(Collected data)
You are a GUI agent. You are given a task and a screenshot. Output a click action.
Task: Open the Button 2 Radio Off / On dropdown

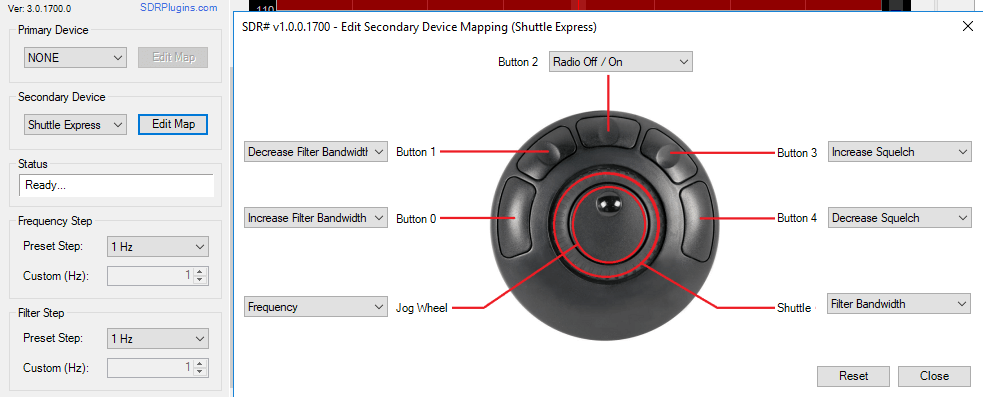[621, 62]
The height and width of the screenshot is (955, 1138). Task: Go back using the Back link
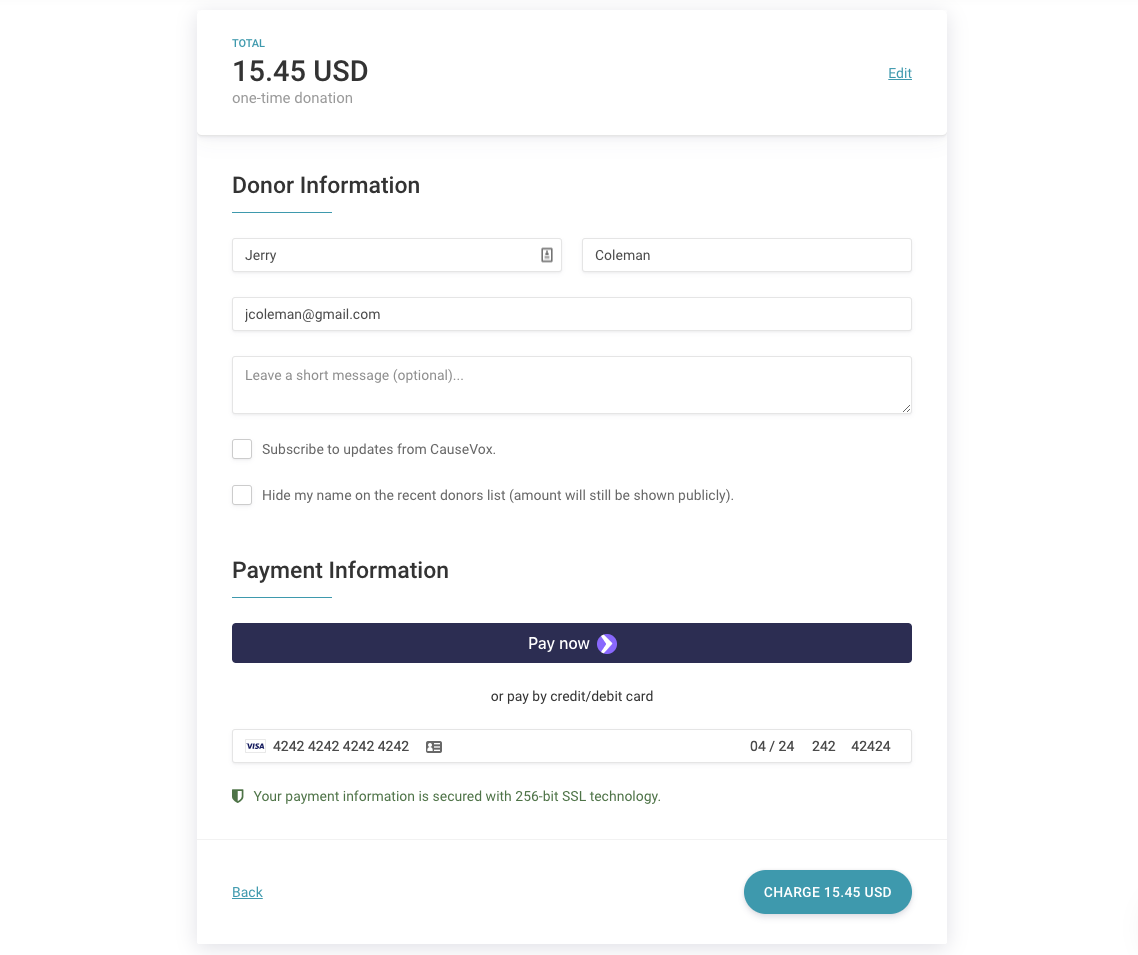click(x=247, y=892)
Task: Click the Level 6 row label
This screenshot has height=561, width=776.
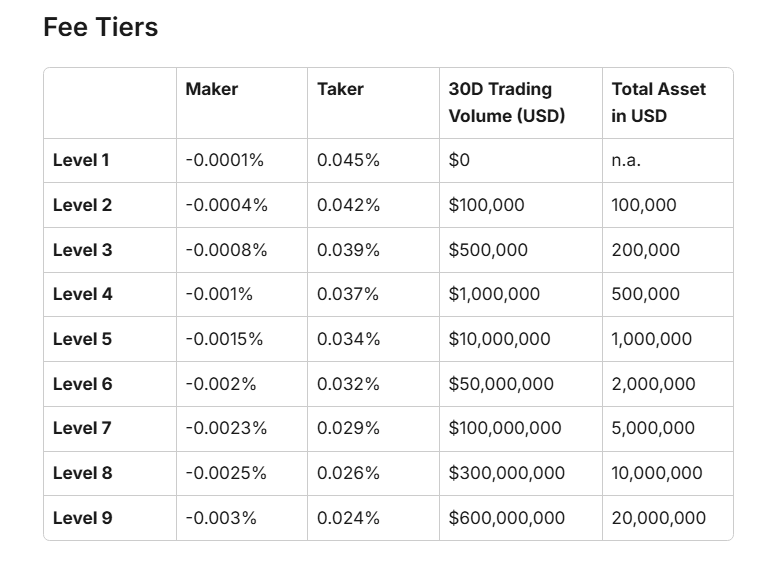Action: [x=82, y=384]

EXERCISE PROMPT:
Make an exact copy of every entry above, but keep the pictures out of it.

SOLVED PROBLEM:
You are a GUI agent. You are given a task and a screenshot. Output a click action.
Task: Open the Button 2 Radio Off / On dropdown

[621, 62]
The height and width of the screenshot is (955, 1138). Task: Go back using the Back link
click(x=247, y=892)
Task: Click the Level 6 row label
This screenshot has height=561, width=776.
Action: [x=82, y=384]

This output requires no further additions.